GIVEN PASSAGE:
● ● ● ●

Critical Thinking, Critical Analysis, and Critique – Same or Different?

Unfortunately, for many naïve teachers and students, these three things are thought of as the same thing. They are not. They are two different things (two of these things are closely related – one of these things just doesn’t belong).

I can’t tell you how many scholarship applications that I have read from incoming first-year university students with the instructions to demonstrate their ability to think critically and receive a critique. First of all, the instructions demonstrate a serious lack of understanding on the part of the person responsible for producing them. And, secondly, the potential scholars are coached by their high school teachers to write something for their scholarship. This clearly demonstrated to me that none of the three groups had the slightest idea what the differences are between critical thinking, critical analysis, and critiques.

Critical thinking is a way of thinking that is purposeful, focussed, and is formulated to solve problems. There are identifiable aspects, underlying abilities, and clear competencies that define critical thinking.

● ● ● ●

SET TASKS:
1 - In the piece on critical thinking, critical analysis, and critique, why does the writer conclude that none of the three groups understood the differences between these terms? Answer in one to three sentences.
2 - According to the piece on critical thinking, what is critical thinking formulated to do?
3 - Continue the piece on critical thinking, critical analysis, and critique from its last sentence.
None of the entries after this text are needed.

● ● ● ●

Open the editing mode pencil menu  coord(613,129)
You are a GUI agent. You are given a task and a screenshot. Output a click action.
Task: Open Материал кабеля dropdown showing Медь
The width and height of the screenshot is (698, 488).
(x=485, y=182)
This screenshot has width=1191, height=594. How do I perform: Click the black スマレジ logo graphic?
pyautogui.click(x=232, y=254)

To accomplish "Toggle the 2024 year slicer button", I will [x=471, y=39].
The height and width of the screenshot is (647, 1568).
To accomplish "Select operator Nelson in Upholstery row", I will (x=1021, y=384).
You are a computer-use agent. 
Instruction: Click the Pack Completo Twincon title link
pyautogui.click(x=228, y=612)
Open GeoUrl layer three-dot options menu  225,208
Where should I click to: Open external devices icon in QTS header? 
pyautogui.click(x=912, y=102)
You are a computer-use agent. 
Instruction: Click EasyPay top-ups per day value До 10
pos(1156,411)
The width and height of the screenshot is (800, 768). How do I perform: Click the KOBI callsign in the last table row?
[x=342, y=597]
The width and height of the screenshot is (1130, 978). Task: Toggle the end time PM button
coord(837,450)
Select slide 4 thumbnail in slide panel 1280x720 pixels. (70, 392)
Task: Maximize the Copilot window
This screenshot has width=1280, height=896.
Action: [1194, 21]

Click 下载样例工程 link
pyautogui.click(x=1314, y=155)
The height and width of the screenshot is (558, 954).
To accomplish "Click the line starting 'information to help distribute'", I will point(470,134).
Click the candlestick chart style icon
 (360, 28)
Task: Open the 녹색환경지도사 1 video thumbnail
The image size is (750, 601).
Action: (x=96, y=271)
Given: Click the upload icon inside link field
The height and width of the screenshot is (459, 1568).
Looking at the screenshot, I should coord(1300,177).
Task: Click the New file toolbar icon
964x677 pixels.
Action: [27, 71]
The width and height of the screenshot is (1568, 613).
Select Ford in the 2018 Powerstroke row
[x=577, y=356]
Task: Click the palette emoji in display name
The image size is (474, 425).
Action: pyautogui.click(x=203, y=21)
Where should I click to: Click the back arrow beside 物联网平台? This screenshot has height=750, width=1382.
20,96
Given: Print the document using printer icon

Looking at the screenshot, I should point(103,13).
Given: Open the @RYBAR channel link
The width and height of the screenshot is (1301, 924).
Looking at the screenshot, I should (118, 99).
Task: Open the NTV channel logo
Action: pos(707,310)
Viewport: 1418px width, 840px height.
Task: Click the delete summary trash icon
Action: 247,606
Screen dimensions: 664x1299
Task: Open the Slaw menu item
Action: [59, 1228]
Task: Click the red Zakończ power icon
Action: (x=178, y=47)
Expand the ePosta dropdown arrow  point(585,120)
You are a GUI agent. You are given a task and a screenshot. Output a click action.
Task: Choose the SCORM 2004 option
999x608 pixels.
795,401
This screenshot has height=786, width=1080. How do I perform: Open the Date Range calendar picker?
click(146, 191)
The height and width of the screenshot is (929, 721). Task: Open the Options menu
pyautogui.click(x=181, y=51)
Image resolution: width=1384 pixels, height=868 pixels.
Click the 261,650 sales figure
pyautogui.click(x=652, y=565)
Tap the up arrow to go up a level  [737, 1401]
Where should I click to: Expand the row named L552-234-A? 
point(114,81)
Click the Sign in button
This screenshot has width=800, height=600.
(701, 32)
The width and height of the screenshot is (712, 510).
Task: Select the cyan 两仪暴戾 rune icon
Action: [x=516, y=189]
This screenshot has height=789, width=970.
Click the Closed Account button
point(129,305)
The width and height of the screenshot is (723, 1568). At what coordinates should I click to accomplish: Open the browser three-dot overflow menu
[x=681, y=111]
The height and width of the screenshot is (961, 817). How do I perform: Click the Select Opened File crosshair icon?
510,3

● ● ● ●

ANSWER LIST:
1 - The scholarship instructions asked first-year applicants to show they could think critically and receive a critique, which showed that whoever wrote them misunderstood the terms. The applicants had also been coached by their high school teachers to write something for those instructions. Together, this showed the writer that the instruction writers, the teachers, and the students all lacked any idea of the differences.

2 - To solve problems.

3 -
  • The ability and willingness to plan
  • Cognitive flexibility – rejection of rigidity or dogmatic thinking
  • Persistence – because it is effortful it is easy to take shortcuts to find a solution
  • Willingness to self-correct – this is, by far, the most difficult because it means that you can be wrong
  • Directive attention – making your thinking purposeful and directive
  • Consensus seeking – sometimes in the process of solving a difficult problem, we find that we must display some give and take in order to get through it

Critical thinking is a powerful tool for solving problems in the world. Unfortunately, it is a very limited commodity. There are shortages in virtually every corner of our society. Being in short supply, the laws of economics suggest that it would have a high value. It does not. The reason is that, often, those who need it the most already think they are endowed with more than enough. Most of those who teach it teach something not even closely related (often in ignorance) and then flood their counterfeit goods on the market, depressing prices. And those who understand the need, and their own lack, feel threatened by anyone who possesses it, and so avoid buying it. There are also those who know they need it, think they are buying it but don’t really understanding what it is that they are buying and are forced to rely on experts (who often don’t really know what they are supposed to be selling) who market counterfeit critical thinking to them.

This is a market that needs attending to.

So, what does this have to do with critical analysis and critiques?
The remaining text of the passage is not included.